How could such a "cool" company as Google make such a fundamental error?
Google Translate defaults to the masculine pronoun because "he said" is more commonly found on the web than "she said." Here is the interesting part (see graph below).
We know from NGram (another Google product) that the ratio of masculine to feminine pronouns has fallen dramatically from a peak of 4:1 in the 1960s to 2:1 since 2000. This exactly parallels the women's movement and massive governmental funding to increase the number of women in science. With one algorithm, Google wiped out forty years of revolution in language and they didn't mean to. This is unconscious gender bias.
Gendered Innovation:
The fix? July 2012, the Gendered Innovations project held a workshop where we invited two natural language processing experts, one from Stanford and one from Google. They listened for about twenty minutes, they got it, and they said, "we can fix that!" Fixing it is great, but constantly retrofitting for women is not the best road forward. It turns out that this is a difficult problem that has not yet been fixed. To avoid such problems in the future, it is crucial that computer scientists design with an awareness of gender from the very beginning.

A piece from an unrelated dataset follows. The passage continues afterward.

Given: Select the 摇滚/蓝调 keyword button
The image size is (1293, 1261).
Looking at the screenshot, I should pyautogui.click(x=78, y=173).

Importantly, the current masculine default in machine translation may have unintended, long-term consequences. When translation programs default to "he said," the occurrence of the masculine pronoun on the web increases (which will reverse the positive trend of equality in language portrayed on the graph above). We are building a future that reinforces gender inequality when we may not intend to.
A deeper fix will be to integrate gender studies into the engineering curriculum so that engineers don't make such errors in the future.